The generation of small molecule candidate (ligand) binding poses in its target protein pocket is important for computer-aided drug discovery. Typical rigid-body docking methods ignore the pocket flexibility of protein, while the more accurate pose generation using molecular dynamics is hindered by slow protein dynamics. We develop a tiered tensor transform (3T) algorithm to rapidly generate diverse protein-ligand complex conformations for both pose and affinity estimation in drug screening, requiring neither machine learning training nor lengthy dynamics computation, while maintaining both coarse-grain-like coordinated protein dynamics and atomistic-level details of the complex pocket. The 3T conformation structures we generate achieve significantly higher accuracy in active ligand classification than traditional ensemble docking using hundreds of experimental protein conformations. Furthermore, we demonstrate that 3T can be used to explore distant protein-ligand binding poses within the protein pocket. 3T structure transformation is decoupled from the system physics, making future usage in other computational scientific domains possible.

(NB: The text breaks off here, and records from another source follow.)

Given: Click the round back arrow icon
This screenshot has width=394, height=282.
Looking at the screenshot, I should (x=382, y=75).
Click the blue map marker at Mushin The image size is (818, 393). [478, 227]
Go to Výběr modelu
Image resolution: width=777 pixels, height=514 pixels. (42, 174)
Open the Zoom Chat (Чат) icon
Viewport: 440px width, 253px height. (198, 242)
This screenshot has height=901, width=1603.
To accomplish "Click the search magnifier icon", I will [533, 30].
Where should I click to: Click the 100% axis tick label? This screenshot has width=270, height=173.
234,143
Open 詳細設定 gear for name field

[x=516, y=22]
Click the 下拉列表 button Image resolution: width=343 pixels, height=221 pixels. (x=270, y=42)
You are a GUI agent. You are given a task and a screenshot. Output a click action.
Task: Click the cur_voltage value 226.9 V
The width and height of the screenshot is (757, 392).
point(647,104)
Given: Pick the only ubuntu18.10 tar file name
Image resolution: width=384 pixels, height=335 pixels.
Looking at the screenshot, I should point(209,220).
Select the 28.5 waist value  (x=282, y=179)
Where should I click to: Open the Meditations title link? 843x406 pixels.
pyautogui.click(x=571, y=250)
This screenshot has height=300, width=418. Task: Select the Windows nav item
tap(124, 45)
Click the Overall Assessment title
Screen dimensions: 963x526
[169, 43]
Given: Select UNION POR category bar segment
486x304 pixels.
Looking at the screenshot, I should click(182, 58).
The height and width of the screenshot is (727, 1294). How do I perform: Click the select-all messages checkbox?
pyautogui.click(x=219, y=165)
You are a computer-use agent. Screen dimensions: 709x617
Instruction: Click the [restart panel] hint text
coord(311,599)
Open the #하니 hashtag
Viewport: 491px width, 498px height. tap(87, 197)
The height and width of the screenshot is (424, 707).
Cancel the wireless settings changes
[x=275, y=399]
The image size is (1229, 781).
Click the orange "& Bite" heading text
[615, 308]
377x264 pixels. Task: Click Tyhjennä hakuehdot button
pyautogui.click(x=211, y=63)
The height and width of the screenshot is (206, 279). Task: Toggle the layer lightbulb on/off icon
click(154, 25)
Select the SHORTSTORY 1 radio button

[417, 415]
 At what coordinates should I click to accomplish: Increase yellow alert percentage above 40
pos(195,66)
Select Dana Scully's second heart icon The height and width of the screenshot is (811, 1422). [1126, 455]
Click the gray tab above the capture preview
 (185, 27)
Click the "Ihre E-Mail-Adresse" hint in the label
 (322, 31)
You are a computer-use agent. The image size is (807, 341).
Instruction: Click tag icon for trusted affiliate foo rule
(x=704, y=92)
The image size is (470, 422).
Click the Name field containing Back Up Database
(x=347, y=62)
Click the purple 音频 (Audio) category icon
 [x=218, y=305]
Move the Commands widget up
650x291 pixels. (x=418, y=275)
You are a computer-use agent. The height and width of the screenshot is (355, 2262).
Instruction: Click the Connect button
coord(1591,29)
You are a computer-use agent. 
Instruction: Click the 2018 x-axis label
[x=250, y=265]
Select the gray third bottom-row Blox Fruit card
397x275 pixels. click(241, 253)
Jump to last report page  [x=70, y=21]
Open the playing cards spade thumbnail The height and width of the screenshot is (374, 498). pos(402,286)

翻译：小分子候选配体在其靶蛋白口袋中的结合姿态生成对计算机辅助药物发现至关重要。传统的刚性对接方法忽略了蛋白质口袋的柔性，而利用分子动力学进行更精确的姿态生成则受限于缓慢的蛋白质动力学过程。我们开发了一种分级张量变换（3T）算法，可快速生成多样化的蛋白质-配体复合物构象，用于药物筛选中的姿态评估和亲和力预测。该方法既无需机器学习训练，也无需冗长的动力学计算，同时能保持粗粒化级别的协同蛋白质动力学特性及复合物口袋的原子级细节。通过3T生成的构象结构在活性配体分类中的准确率显著高于使用数百种实验蛋白质构象的传统集成对接方法。此外，我们证明3T可用于探索蛋白质口袋内远距离的蛋白质-配体结合姿态。3T结构变换与系统物理特性解耦，使其未来可应用于其他计算科学领域。